課題 1: エントリのうち「You are a computer-use」を含む行から「click(x=822, y=247)」を含む行までを、指示の文も含めてもう一度書き出し、解答にある座標の数値すべてに-51を加えてください。画像は解答に入れないでください。

読解文:
****

ドイツからスイスに着きました。 スイスのチューリッヒからです。
26 バーデンへ
5日目ともなると一人どこかに出かけたくなる。 簡単なドイツ語も話せるようになった。 といっても「ビッテ」「ツァーレン」「ダンケ」の三つだけである。 「すみません」「お勘定」「ありがとう」に相当する。 たったこれだけで食事も買い物も出来る。
そこで、今朝は列車に乗りバーデンという小さな街を散策するつもりだ。 バーデンとはドイツ語で温泉という意味で、ドイツのバーデンバーデンは有名だが、スイスのそこは単にバーデンと言う。 そこに小さな城跡と温泉があるという旅行書の小さな記事だけが頼りである。
切符は近郊区間なので自動販売機で買う。 販売機にABC順に駅名がたくさん書いてある。 そして駅名の後ろに番号が振ってある。 バーデンは4800番だ、そこでキーボードから4800を入れると値段が表示されるので、コインを入れればよい。
自動販売機で買った切符。 自分一人での旅行なので、切符を買うのに苦労したと書いてある。

****

処理するエントリ:
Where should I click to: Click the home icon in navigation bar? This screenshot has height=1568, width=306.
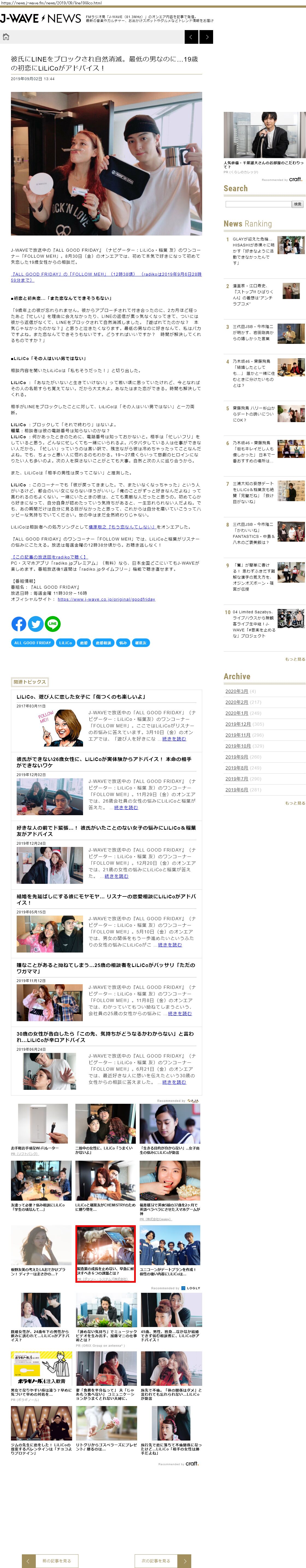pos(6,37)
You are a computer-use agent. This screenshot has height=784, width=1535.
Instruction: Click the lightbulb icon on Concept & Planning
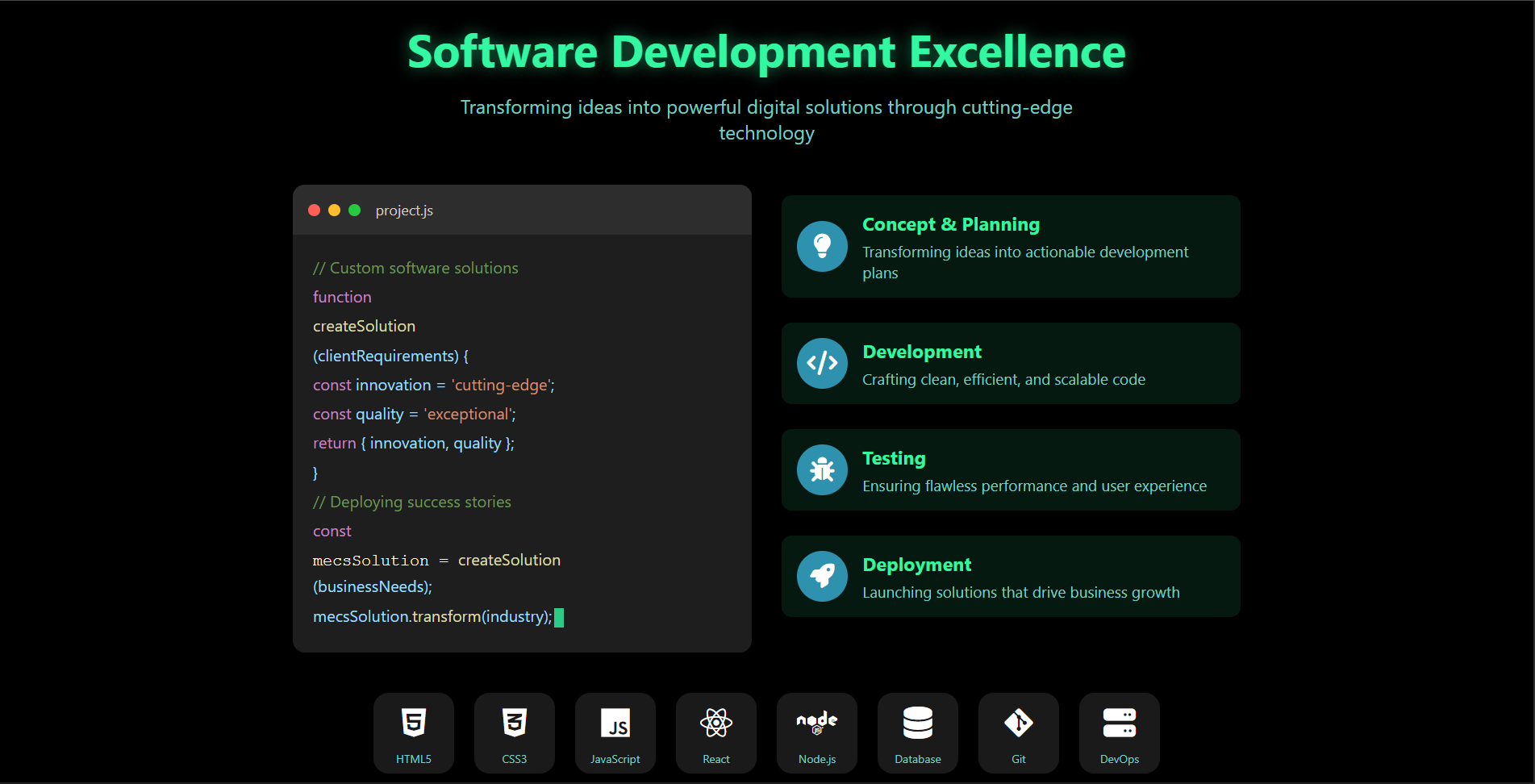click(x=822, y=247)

****

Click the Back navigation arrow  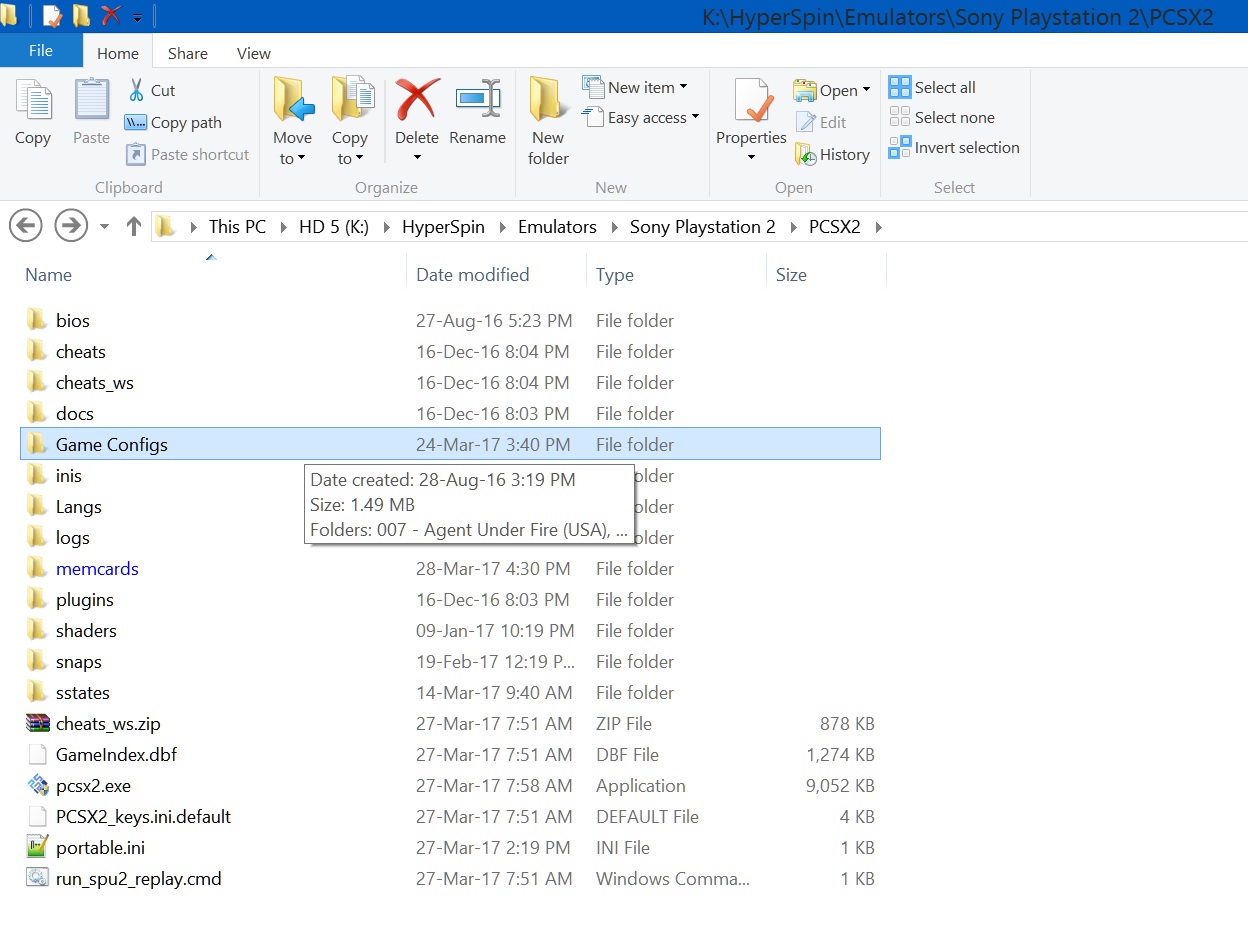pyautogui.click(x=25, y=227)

****

課題 2: 読解文によると、バーデンという語はドイツ語で何という意味ですか？

課題の解答 1:
You are a computer-use agent. This screenshot has height=784, width=1535.
Instruction: Click the lightbulb icon on Concept & Planning
click(x=771, y=196)

課題の解答 2: 温泉という意味です。